KUTIPAN TEKS:
____

-->

Pengertian dan Macam-Macam Khunsa

Nahwu.top | Khunsa adalah orang yang tidak jelas jenis kelaminnya, apakah laki-laki atau perempuan, karena memiliki dua jenis kelamin sekaligus, atau tidak memiliki keduanya, baik alat kelamin laki-laki maupun alat kelamin perempuan. Kata "khunsa" berasal dari bahasa Arab yang diambil dari kata al-khans, dibentuk atas wazan (timbangan) fu'la, dengan arti asalnya lunak, 'halus' dan ”lemah lembut”. Jamaknya khunāsā seperti kata hubla jamaknya hubalā.

Pengertian dan Macam-Macam Khunsa

Dalam bahasa Indonesia, khunsa sama dengan banci, yang berarti: (1) bersifat laki-laki dan perempuan (tidak laki-laki, tidak perempuan); (2) laki-laki yang bertingkah-laku dan berpakaian sebagai perempuan dan sebaliknya; wadam; waria. Keberadaan khunsa menimbulkan permasalahan dalam penerapan hukum agama yang berkenaan dengan hukum yang berbeda antara laki-laki dan perempuan, terutama dalam masalah kewarisan, sebab bagian laki-laki tidak sama besarnya dengan bagian perempuan. Allah SWT berfirman di dalam surah An-Nisa ayat 11 dan 176, "...bagian seorang anak laki-laki sama dengan bagian dua orang anak perempuan."

____

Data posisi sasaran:
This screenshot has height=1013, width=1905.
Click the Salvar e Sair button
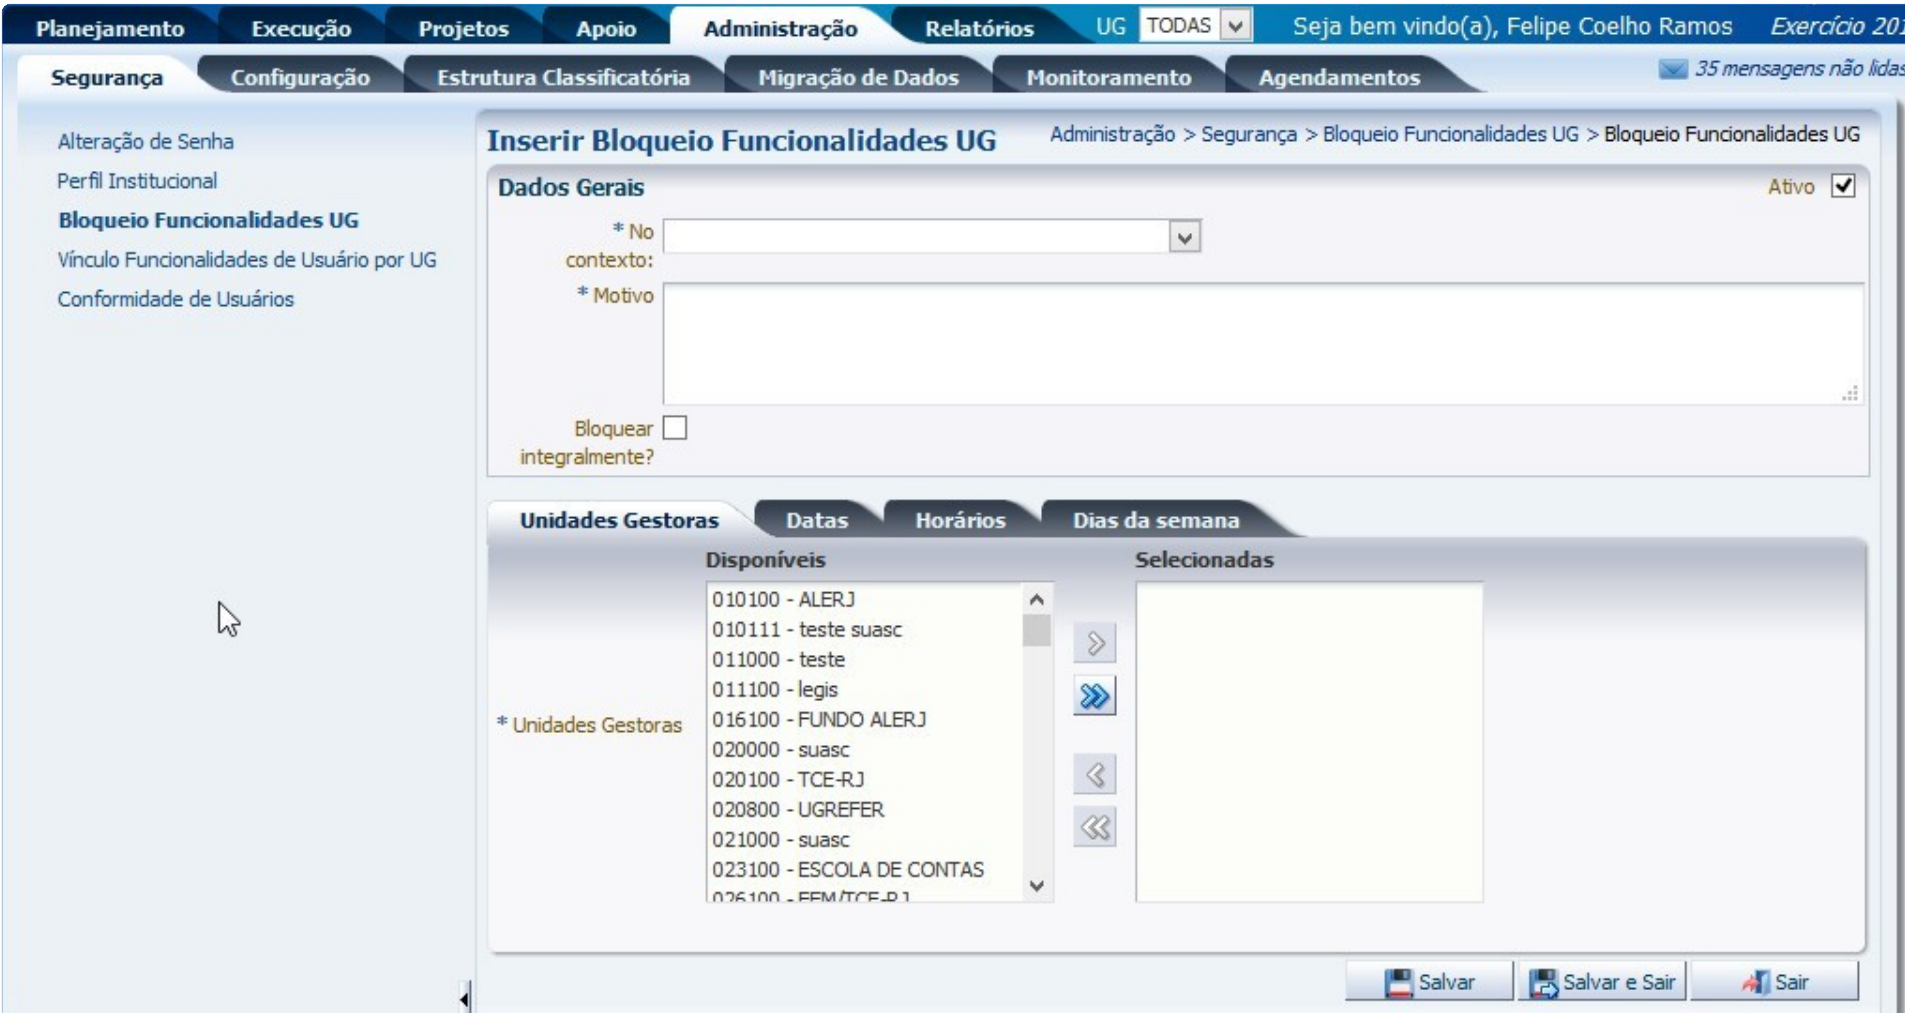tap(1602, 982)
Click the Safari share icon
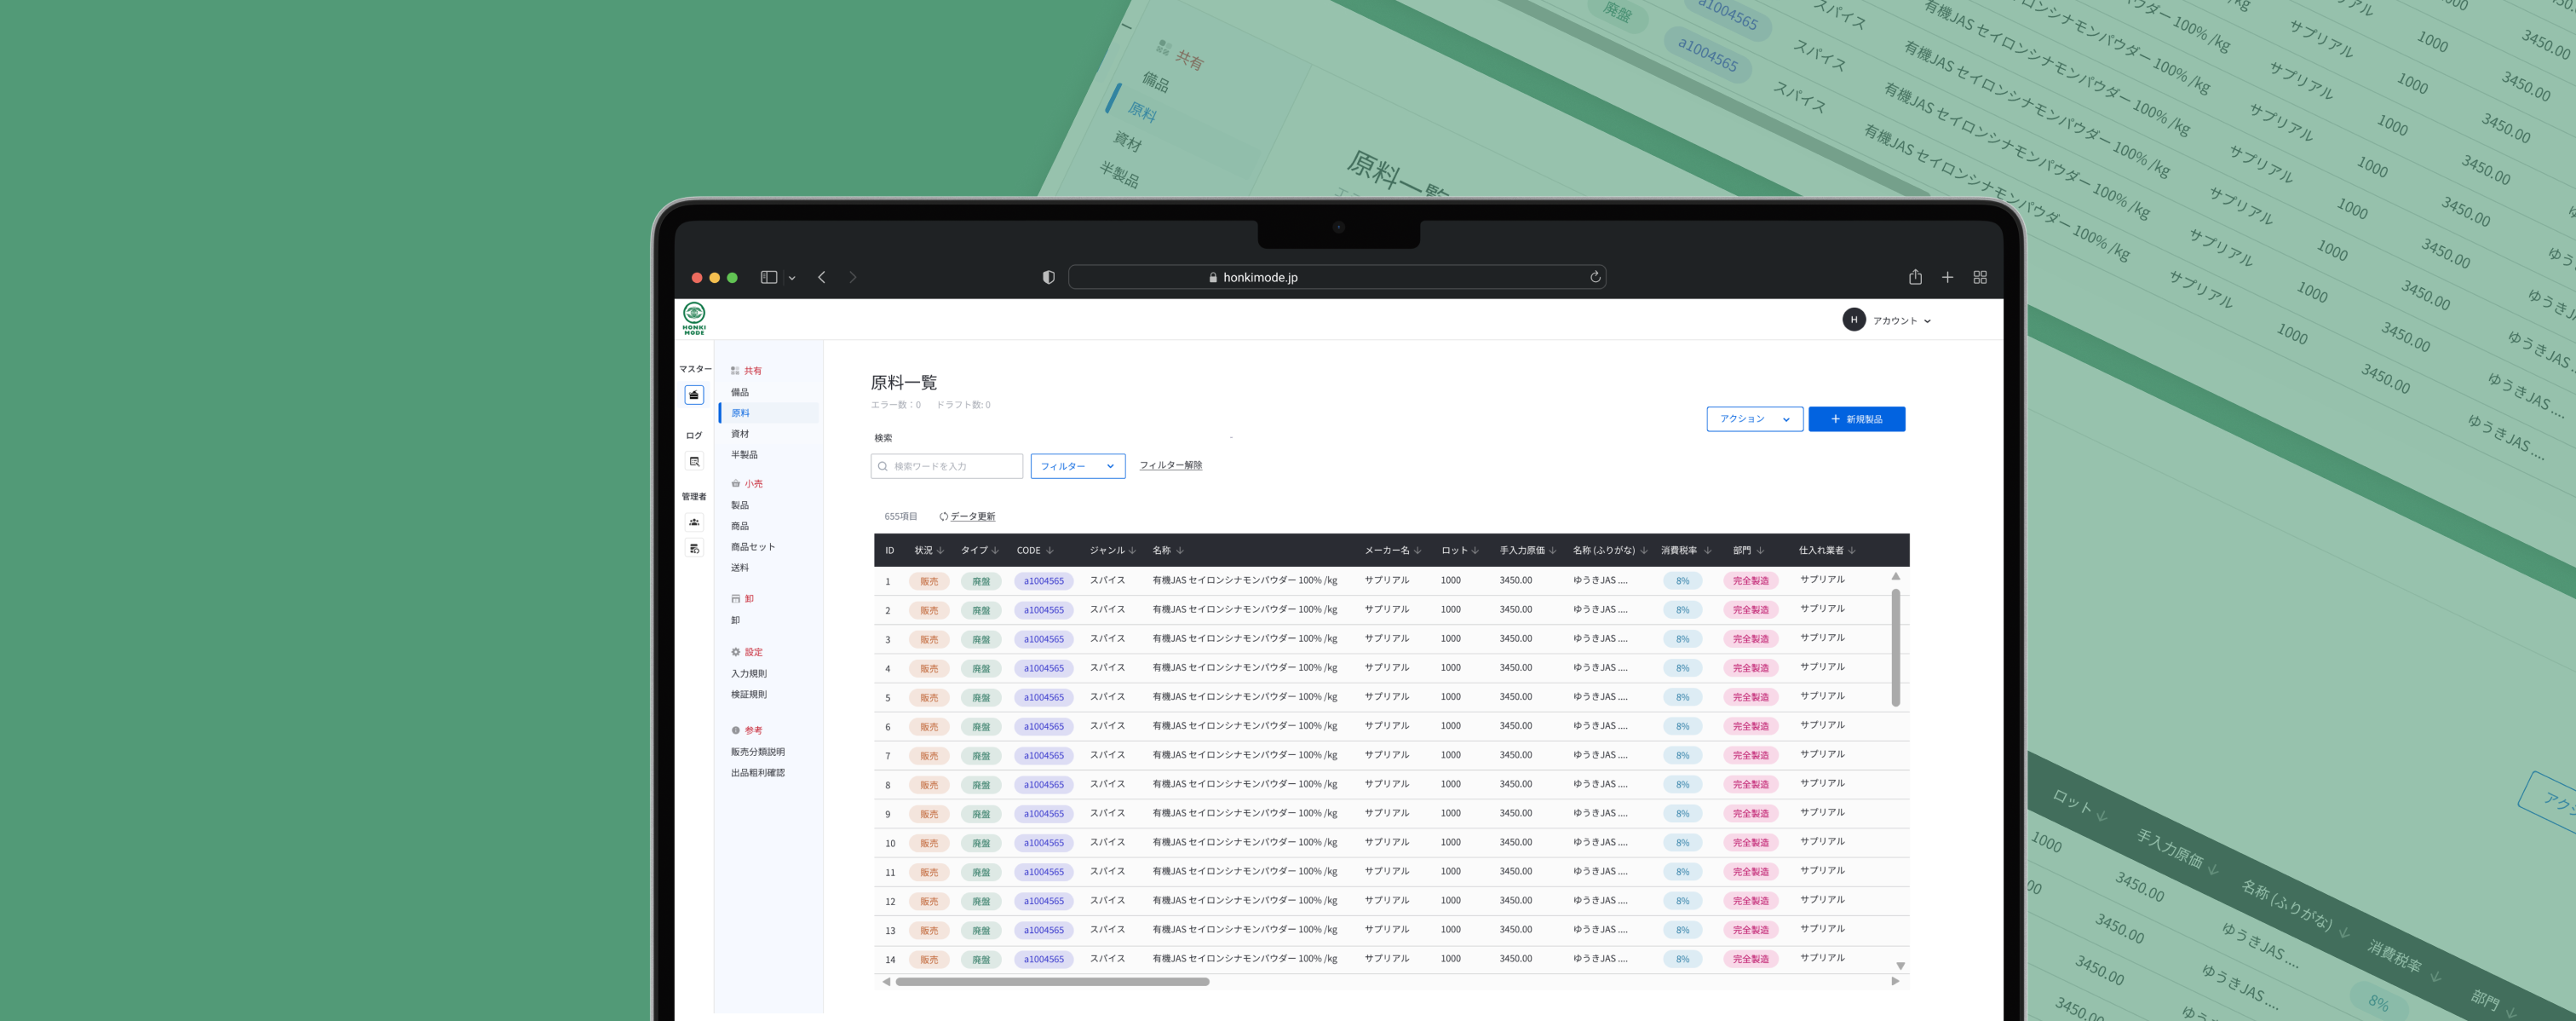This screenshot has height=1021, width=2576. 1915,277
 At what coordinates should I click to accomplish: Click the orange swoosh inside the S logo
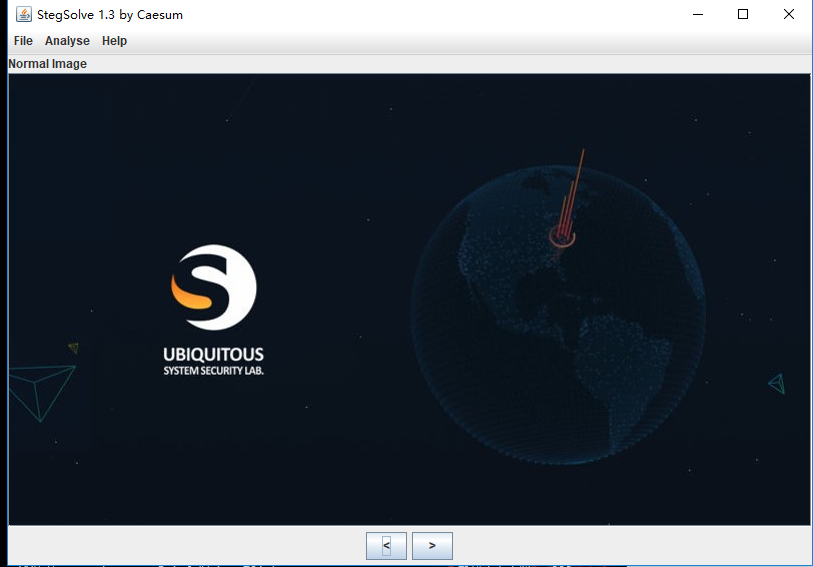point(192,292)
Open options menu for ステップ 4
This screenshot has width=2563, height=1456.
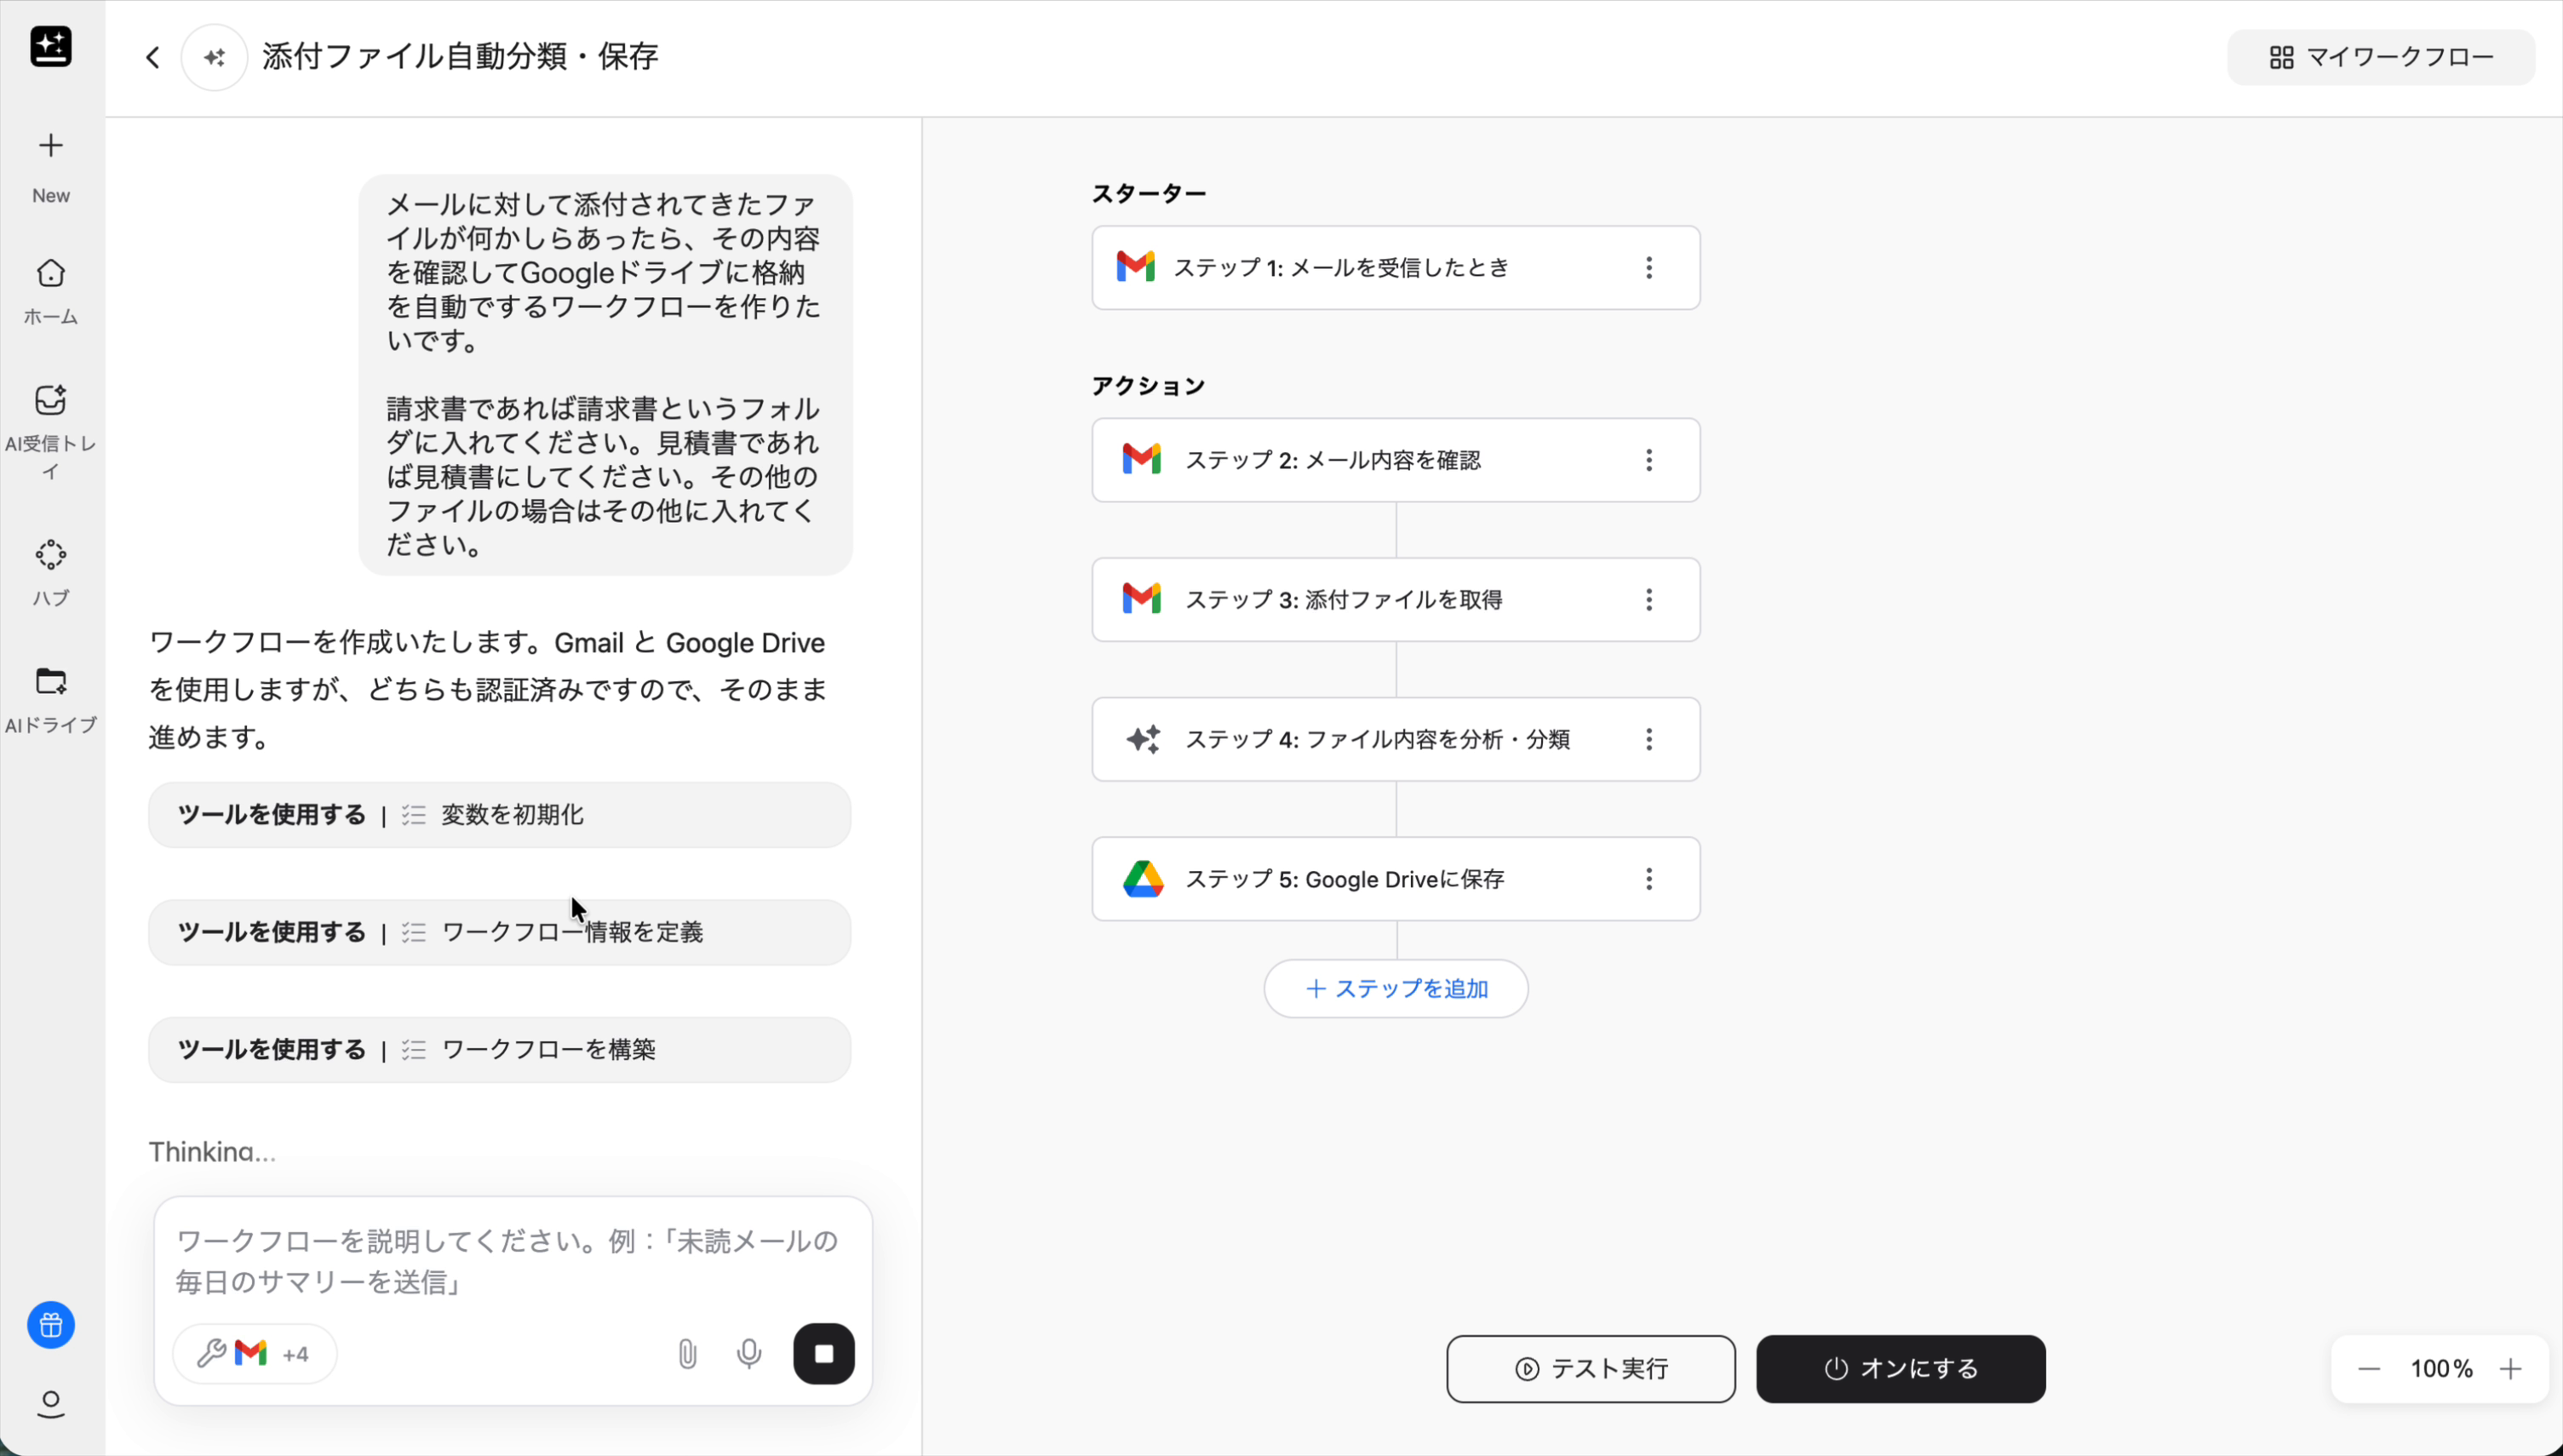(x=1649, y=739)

____

Tulis lagi bagian teks tentang khunsa, mulai dari "Nahwu.top | Khunsa" sampai "hubla jamaknya hubalā.", dan ganti "timbangan" dengan "pola". Data di atas tidak dipakai sama sekali di sini.

HASIL TUGAS:
Nahwu.top | Khunsa adalah orang yang tidak jelas jenis kelaminnya, apakah laki-laki atau perempuan, karena memiliki dua jenis kelamin sekaligus, atau tidak memiliki keduanya, baik alat kelamin laki-laki maupun alat kelamin perempuan. Kata "khunsa" berasal dari bahasa Arab yang diambil dari kata al-khans, dibentuk atas wazan (pola) fu'la, dengan arti asalnya lunak, 'halus' dan ”lemah lembut”. Jamaknya khunāsā seperti kata hubla jamaknya hubalā.